━━━━━ AVAILABLE RECORDS ━━━━━

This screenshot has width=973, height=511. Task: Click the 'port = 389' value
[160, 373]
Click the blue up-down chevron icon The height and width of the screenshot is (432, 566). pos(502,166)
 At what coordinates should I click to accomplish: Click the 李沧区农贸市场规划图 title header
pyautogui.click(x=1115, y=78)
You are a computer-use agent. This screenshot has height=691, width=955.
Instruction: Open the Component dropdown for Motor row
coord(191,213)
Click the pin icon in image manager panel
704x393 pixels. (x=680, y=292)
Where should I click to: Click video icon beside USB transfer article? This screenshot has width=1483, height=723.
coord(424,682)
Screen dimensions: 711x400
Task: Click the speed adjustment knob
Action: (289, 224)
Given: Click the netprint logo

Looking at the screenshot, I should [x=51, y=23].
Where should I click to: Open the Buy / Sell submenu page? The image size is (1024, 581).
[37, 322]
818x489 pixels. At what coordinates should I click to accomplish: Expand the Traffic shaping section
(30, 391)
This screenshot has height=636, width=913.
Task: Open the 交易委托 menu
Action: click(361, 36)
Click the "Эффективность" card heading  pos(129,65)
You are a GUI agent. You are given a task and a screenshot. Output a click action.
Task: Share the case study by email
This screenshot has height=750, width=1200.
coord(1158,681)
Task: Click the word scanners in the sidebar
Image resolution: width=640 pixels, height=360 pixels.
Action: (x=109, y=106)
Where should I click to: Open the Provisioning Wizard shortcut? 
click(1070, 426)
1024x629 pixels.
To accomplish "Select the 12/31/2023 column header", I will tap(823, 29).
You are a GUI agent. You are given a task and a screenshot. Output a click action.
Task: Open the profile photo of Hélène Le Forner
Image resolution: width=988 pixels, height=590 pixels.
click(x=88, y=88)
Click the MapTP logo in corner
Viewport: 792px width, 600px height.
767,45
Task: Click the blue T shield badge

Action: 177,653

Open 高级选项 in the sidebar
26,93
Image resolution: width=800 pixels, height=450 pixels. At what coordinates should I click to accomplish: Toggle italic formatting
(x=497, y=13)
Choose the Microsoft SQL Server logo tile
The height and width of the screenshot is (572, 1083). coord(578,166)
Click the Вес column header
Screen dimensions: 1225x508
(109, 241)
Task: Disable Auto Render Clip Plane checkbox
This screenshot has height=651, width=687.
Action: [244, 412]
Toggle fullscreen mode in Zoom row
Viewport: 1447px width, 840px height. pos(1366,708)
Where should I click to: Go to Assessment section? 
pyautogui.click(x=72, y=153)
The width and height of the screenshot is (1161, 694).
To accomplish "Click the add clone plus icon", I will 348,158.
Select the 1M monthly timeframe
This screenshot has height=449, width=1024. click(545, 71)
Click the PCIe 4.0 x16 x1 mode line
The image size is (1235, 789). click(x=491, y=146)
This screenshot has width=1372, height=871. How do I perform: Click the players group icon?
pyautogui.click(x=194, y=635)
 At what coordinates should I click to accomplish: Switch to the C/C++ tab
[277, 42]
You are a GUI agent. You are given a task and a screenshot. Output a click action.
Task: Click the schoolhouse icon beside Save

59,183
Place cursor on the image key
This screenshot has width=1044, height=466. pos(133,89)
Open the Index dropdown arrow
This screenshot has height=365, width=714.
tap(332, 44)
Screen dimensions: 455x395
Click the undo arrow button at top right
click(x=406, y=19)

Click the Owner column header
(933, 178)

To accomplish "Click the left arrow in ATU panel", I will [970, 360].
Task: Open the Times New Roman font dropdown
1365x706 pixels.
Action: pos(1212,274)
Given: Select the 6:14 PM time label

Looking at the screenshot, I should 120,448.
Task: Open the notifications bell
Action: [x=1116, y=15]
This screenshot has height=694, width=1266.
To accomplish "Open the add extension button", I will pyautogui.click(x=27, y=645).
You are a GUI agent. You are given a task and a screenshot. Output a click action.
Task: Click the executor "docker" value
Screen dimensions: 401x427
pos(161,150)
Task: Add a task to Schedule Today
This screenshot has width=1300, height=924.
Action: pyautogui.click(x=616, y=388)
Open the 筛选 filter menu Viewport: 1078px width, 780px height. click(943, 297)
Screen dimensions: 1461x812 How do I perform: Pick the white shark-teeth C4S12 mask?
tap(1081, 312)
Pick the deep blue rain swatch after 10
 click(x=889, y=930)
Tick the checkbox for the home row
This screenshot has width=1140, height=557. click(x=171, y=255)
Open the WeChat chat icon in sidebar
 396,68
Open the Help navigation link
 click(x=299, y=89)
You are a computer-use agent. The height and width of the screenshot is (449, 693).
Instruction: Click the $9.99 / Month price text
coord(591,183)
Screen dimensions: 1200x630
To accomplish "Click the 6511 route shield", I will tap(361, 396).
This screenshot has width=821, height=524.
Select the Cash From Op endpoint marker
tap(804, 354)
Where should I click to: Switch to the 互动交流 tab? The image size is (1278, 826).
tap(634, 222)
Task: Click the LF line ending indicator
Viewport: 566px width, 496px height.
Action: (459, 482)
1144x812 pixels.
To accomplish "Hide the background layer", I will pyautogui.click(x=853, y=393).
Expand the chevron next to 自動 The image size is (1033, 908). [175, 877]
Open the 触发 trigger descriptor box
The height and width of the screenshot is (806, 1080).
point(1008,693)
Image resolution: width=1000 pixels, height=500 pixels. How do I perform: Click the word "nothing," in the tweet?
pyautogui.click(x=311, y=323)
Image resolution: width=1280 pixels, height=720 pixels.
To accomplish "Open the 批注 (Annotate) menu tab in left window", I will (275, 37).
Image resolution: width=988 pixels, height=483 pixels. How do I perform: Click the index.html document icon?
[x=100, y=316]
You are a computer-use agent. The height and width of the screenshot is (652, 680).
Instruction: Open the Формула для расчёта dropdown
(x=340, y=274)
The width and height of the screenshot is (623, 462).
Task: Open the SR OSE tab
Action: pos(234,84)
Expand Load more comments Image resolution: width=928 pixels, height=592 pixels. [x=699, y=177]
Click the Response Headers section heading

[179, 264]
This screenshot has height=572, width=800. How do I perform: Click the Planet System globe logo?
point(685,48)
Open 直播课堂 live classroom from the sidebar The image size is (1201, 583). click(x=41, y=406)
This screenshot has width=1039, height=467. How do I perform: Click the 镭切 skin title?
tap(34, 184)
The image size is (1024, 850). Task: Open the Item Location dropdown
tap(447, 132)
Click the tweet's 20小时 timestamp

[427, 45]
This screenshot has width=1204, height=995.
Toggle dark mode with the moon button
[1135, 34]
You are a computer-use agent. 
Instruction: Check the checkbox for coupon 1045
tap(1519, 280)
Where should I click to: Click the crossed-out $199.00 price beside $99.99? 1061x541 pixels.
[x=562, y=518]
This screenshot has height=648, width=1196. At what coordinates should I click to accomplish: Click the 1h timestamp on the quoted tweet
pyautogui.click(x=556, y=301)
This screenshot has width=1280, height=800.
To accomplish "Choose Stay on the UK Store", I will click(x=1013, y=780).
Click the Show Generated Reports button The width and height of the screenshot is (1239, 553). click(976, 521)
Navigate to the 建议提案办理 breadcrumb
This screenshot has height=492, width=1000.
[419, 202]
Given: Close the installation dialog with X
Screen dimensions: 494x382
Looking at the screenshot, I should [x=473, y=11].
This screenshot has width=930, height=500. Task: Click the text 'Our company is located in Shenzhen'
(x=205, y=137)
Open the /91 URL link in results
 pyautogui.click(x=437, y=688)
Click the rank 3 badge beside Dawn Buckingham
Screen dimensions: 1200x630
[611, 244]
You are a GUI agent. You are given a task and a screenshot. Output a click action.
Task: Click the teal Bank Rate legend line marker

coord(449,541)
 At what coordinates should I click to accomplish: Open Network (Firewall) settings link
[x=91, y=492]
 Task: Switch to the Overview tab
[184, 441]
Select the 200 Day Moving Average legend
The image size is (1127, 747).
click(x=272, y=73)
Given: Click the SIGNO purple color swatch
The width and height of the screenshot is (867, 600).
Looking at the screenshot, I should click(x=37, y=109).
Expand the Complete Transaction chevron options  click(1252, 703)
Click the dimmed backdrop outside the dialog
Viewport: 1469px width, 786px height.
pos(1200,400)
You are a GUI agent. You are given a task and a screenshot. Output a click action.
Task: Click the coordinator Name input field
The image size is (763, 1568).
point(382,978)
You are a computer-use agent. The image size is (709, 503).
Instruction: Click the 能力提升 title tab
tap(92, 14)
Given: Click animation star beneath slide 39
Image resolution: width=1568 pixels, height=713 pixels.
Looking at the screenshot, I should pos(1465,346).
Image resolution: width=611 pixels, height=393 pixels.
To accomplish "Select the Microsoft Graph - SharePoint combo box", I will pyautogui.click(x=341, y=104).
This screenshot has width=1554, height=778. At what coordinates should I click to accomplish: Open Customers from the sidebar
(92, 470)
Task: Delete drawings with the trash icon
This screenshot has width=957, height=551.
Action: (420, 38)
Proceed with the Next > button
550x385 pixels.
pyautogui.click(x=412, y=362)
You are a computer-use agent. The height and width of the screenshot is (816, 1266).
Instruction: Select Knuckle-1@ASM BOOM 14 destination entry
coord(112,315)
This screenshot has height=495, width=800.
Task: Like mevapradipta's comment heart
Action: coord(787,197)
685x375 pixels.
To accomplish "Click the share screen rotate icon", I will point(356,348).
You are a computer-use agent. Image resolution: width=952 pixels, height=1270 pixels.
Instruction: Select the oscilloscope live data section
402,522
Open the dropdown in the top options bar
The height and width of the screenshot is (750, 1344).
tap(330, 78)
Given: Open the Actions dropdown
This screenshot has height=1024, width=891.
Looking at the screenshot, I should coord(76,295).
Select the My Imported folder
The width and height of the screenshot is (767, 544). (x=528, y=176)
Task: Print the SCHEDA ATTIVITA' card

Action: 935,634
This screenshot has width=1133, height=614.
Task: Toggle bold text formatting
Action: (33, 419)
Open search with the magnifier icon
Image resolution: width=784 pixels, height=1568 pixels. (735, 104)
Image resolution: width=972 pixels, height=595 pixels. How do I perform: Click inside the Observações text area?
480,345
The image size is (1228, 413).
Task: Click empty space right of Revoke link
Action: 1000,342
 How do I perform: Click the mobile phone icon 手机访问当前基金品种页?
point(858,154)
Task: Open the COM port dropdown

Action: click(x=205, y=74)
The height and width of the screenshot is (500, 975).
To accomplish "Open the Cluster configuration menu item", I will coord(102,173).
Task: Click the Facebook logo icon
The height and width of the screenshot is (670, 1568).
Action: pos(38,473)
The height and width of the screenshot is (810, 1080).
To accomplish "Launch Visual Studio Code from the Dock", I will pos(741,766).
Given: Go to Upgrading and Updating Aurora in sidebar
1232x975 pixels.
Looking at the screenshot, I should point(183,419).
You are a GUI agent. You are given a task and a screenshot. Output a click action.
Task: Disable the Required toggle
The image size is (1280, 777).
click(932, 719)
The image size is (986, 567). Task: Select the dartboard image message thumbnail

━━━━━

Pick out, from the lines above, every one that contains the string "left".

- _SOLVED EXERCISE_
To accomplish "Click the left arrow in ATU panel", I will [970, 360].
To accomplish "Open the 批注 (Annotate) menu tab in left window", I will (275, 37).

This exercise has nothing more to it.